(1.) The respondent/plaintiff filed a suit for separate possession by partition of the property in dispute. The suit was dismissed by the trial judge vide judgment and decree dated May 17, 1986. The unsuccessful plaintiff challenged the judgment and decree of the trial judge in first appeal. The Appellate Court found that the trial judge illegally closed the evidence of the plaintiff and the evidence sought to be produced was necessary .' Fie lust decision of the case. After so holding it set aside the judgment and decree of the trial judge and remanded the case to the trial judge for fresh decision.

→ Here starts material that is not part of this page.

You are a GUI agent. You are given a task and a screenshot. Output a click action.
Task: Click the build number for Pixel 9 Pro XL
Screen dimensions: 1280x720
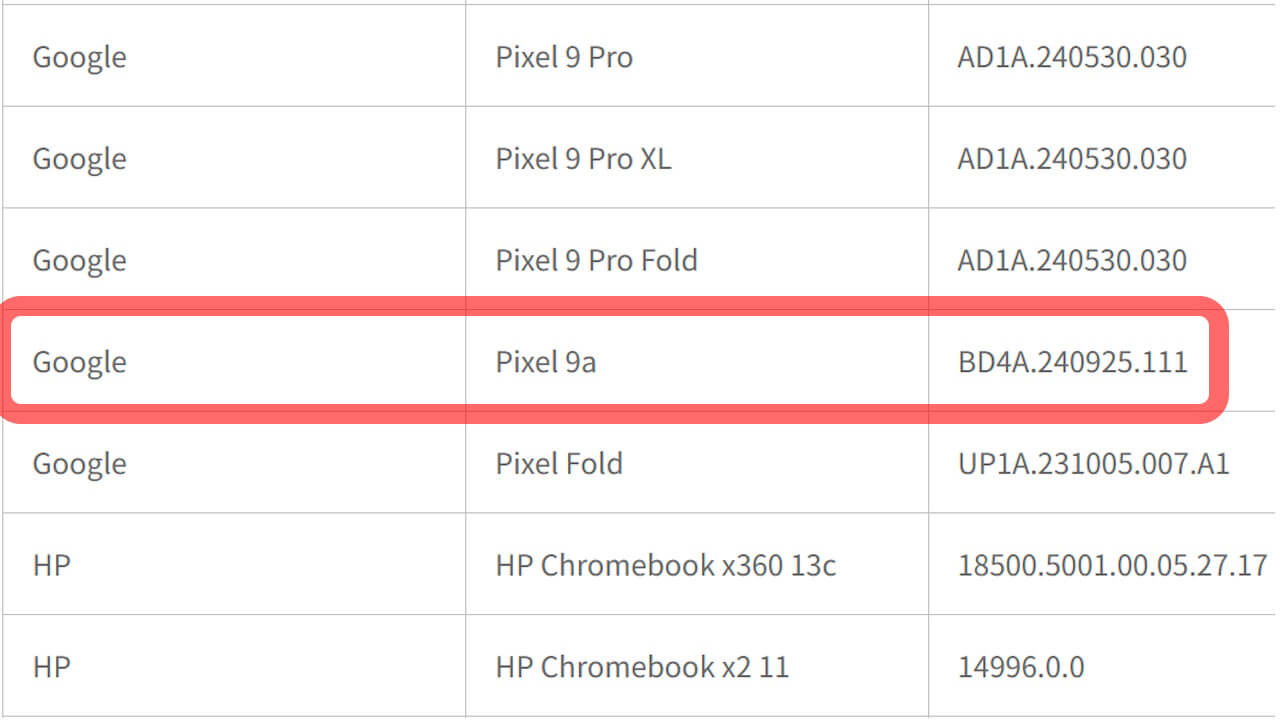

(2.) The approach of the first Appellate Court is wholly erroneous. There was absolutely no justification in law for the Appellate Court to set aside the judgment and decree of the trial Court even if it had come to the conclusion that the evidence of the plaintiff ought not to have been closed under order of the Court and that the plaintiff should have been allowed further opportunity to adduce evidence. It could have examined the evidence found necessary for the just decision of the appeal or in the alternative directed the Subordinate Judge to record that evidence and transmit the same to the former and after receiving the report of the Subordinate Judge, the first Appellate Court could have disposed of the appeal on merits. It was presumptuous on its part that if that evidence had been brought on record it would have changed the fate of the case. This Court has time and again said that the first Appellate Court should be loathe in upsetting the judgment of the trial court on unjustifiable ground more particularly when the parties have been litigating before the trial judge for a couple of years and thereafter the judgment was rendered. The attention of the first Appellate Court is drawn to the provisions of Order 41 rule 25 of Civil Procedure Code. The first Appellate Court if it had found that a particular question of fact was not correctly determined, could ask for a report on that point from the trial judge. Determination of the question of fact has to be made on evidence. If any of the parties did not have sufficient opportunity to lead evidence that party could be allowed to do so and on that limited point, the trial judge could be asked to submit his report.
(3.) For the reasons aforementioned, the appeal succeeds; the judgment and decree of the first Appellate Court are set aside and the appeal is remitted to the Additional District Judge (I), Faridkot for disposal. The Additional District Judge (I) will dispose of the appeal as indicated above. Parties through their counsel are directed to appear before the Additional District Judge (I) on 10.12.1990. No order as to costs. Appeal allowed.